Zu Recht, denn inzwischen boxen eineinhalb Meter hohe grüne Ostseewellen gegen das Vorschiff, an dem sie regelrecht explodieren. Die Gäste genießen
beim Nachmittagskaffee, den FH-Touristik-Studentin und Bord-Praktikantin Marie Kosche zum Kuchen serviert, hinter dicken Scheiben wohlig das seltene
schaurige Schauspiel, zucken aber auch bei jedem Wasserschlag instinktiv zusammen. Den erfahrenen Kapitän und Schiffseigner Peter Grunewald, der
sein Handwerk bei der Weißen Flotte Berlin gelernt hat, ficht das nicht an: „So lange die Dinger vierkant kommen, macht das nix, aber von der Seite…?
“ Er ist froh, dass er das Anlaufen von Lauterbach wohlwissend gestrichen hat, „das wäre niemandem gut bekommen“. Einen Hauch davon erleben
die 74 Gäste, als MS SANS SOUCI westlich der Insel Ruden ins Fahrwasser des Knaakrückens vor Freest eindreht. Cathrin Fuhrmanns warnende
Stimme hört man über Lautsprecher auf allen Decks. Das schlanke, nur 1,30 Meter tief gehende Schiff fängt an sich zu wiegen. Im Peenestrom, geschützt
durch die Insel Usedom, ist schlagartig Schluss damit. Alle atmen erleichtert auf.
Genuss-Schiff mit maritimem Flair
Eine Stunde Beinevertreten im Hafen von Peenemünde, wo Fahrgastschiffe, ein ehemaliges Volksmarine-Schnellbot, das berühmte U-Boot aus Sowjetbeständen
und die frühere Staatsyacht ALBIN KÖBIS, heute VINETA, am Kraftwerk vor sich hin dümpeln. Der schwarz-weiße Spargel einer V 1-Rakete erinnert an die
dunkle Vergangenheit des Geländes.
Eineinhalb Stunden später: Auch das romantisch beleuchtete „Blaue Wunder von Wolgast“, die monströse Zugbrücke, rührt sich nicht, denn SANS SOUCI
duckt sich wie schon in Stralsund einfach weg.
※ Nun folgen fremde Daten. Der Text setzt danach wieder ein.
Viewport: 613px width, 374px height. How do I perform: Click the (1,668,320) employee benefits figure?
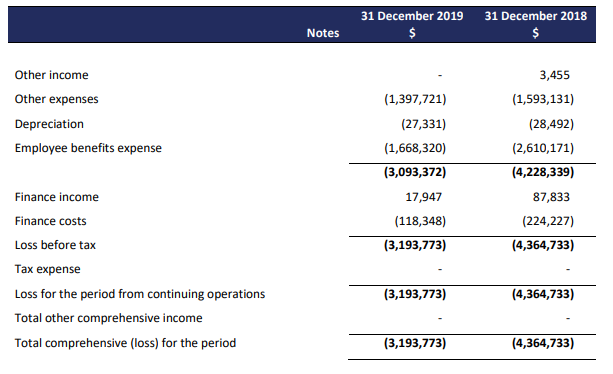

Übernachtet wird nach rund 60 Kilometern Sturmfahrt in Wolgast. „Das letzte Mal in diesem Jahr“, sagt Peter Grunewald und freut sich auf die wohlverdiente
Winterpause und sein Motorrad.
Vier Mal hat sein „Dampfer“ – Gästekommentar eines Bremer Kneipers: „Das Genuss-Schiff mit
maritimem Flair“ – auf dem Weg von und nach Berlin, Dresden, Prag, Straßburg, Hamburg oder
Kiel, auch Stralsund, Rügen und Hiddensee angelaufen. Insgesamt verzeichnet die Sundstadt am
Ende dieser Saison eine positive Bilanz: rund 100 Anläufe von Flusskreuzfahrtschiffen.
Und Peter Grunewald kann optimistisch, sozusagen „sans souci“, ohne Sorgen, in die Zukunft sehen:
Die SANS SOUCI sei bereits wieder gut gebucht - dank der vielen „Wiederholungstäter“.
Schon unterwegs hat sich der Skipper – mit Schalk im Nacken – bei den Kollegen von
Stralsund traffic abgemeldet:
„Denn man schöne Weihnachten und guten Rutsch!“
MS SANS SOUCI
Baujahr 2000 in Nijmwegen/Niederlande; 2007/08 modernisiert; Länge: 82 m; Breite: 9,50 m; Tiefgang: 1,30 m; Vermessung: 1000 Tonnen;
Antrieb: 2 x 600 PS; 41 Kabinen; Lift zwiyschen Haupt- und Panoramadeck; 1 Restaurnat (1 Essenszeit); 1 großes Sonnendeck; Bibliothek, Boutique;
Heimathafen: Peissen/Saale; Flagge: deutsch.